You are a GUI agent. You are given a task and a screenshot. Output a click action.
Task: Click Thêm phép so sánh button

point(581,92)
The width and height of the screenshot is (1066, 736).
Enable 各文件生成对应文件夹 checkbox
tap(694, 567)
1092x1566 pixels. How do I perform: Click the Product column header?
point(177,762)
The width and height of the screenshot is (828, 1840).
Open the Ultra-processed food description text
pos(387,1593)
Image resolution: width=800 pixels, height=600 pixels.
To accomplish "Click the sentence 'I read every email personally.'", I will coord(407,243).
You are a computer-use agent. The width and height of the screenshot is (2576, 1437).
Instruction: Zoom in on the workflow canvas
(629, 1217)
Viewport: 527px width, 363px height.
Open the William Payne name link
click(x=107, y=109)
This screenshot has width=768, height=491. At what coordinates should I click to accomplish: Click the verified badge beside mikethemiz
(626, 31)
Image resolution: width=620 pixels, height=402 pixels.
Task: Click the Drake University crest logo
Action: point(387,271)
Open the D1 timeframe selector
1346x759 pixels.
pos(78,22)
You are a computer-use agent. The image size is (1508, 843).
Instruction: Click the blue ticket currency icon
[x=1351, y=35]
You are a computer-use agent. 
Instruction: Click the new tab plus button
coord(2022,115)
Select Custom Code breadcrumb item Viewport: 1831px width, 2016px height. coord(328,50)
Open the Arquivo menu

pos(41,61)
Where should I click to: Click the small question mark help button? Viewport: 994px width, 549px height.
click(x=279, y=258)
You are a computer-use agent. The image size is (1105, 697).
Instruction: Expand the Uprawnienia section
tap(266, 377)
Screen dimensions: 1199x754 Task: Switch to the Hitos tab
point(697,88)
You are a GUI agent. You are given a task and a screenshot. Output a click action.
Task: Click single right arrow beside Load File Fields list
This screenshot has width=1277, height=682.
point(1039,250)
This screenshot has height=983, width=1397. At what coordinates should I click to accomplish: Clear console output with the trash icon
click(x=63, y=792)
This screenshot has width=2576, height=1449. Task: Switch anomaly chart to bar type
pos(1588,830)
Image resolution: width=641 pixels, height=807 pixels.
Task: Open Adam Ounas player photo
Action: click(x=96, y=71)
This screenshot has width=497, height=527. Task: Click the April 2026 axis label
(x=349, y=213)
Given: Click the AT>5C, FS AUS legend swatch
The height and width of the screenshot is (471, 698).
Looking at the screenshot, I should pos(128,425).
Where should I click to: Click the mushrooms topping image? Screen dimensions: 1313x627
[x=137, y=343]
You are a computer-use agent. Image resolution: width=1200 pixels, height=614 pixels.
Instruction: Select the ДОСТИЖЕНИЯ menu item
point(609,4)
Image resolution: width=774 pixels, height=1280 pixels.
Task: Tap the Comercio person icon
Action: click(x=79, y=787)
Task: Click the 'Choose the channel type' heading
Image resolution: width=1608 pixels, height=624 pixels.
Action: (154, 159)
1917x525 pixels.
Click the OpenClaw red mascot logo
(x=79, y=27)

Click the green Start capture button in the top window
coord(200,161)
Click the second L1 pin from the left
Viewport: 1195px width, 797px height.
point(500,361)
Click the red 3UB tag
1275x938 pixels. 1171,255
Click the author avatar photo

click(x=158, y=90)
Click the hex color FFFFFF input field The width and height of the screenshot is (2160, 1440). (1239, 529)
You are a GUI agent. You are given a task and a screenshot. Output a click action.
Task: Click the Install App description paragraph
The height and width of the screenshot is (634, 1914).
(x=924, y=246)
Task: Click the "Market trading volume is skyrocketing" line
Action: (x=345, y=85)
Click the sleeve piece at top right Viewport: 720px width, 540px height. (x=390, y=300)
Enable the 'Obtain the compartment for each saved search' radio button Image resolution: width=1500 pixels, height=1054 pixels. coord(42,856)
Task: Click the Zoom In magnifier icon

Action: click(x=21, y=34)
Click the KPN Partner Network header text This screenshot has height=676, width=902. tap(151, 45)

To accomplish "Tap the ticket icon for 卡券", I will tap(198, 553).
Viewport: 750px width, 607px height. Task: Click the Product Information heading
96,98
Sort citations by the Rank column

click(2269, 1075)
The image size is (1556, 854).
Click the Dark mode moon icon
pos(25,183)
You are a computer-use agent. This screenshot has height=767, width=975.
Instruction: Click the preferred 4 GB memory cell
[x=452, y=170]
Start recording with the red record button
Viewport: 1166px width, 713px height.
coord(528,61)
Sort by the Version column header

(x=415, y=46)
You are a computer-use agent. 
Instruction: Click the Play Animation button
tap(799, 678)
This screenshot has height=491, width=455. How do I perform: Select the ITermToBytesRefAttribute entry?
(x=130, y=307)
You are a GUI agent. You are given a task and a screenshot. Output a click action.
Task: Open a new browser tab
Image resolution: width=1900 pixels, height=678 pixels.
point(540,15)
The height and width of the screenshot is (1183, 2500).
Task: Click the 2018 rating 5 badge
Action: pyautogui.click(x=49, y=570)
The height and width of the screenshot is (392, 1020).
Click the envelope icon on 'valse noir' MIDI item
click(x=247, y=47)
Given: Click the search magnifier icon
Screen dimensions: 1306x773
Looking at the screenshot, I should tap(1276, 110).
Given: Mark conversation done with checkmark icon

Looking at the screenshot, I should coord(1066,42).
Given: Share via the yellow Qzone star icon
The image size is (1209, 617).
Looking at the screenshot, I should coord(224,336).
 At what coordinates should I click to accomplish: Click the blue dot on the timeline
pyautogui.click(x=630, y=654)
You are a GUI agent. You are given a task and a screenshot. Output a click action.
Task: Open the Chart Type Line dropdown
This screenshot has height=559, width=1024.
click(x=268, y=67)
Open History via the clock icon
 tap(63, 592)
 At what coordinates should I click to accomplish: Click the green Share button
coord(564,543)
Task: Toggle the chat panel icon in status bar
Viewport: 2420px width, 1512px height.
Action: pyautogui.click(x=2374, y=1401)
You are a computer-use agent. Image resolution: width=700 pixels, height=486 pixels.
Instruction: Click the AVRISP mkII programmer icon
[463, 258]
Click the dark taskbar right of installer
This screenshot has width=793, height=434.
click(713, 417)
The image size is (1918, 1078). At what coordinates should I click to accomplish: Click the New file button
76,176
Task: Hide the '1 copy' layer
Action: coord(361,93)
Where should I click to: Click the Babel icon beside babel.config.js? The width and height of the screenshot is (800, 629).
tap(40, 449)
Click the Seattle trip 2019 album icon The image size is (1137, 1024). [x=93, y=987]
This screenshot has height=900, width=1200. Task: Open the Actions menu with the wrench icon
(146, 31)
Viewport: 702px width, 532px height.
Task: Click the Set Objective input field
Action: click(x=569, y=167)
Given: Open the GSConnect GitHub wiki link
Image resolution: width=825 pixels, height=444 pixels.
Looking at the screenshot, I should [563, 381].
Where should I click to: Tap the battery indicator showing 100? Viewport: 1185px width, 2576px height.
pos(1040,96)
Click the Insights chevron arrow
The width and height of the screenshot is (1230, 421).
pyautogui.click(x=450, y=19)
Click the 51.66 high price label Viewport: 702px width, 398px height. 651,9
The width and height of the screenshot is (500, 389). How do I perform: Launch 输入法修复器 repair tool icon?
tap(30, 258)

==========

Render the records from the line containing "You are a computer-use agent. Image resolution: width=1200" through the line containing "coord(200,161)" as a JSON list of strings, one string per line, with blank lines left out.

[
  "You are a computer-use agent. Image resolution: width=1200 pixels, height=614 pixels.",
  "Instruction: Select the ДОСТИЖЕНИЯ menu item",
  "point(609,4)",
  "Image resolution: width=774 pixels, height=1280 pixels.",
  "Task: Tap the Comercio person icon",
  "Action: click(x=79, y=787)",
  "Task: Click the 'Choose the channel type' heading",
  "Image resolution: width=1608 pixels, height=624 pixels.",
  "Action: (154, 159)",
  "1917x525 pixels.",
  "Click the OpenClaw red mascot logo",
  "(x=79, y=27)",
  "Click the green Start capture button in the top window",
  "coord(200,161)"
]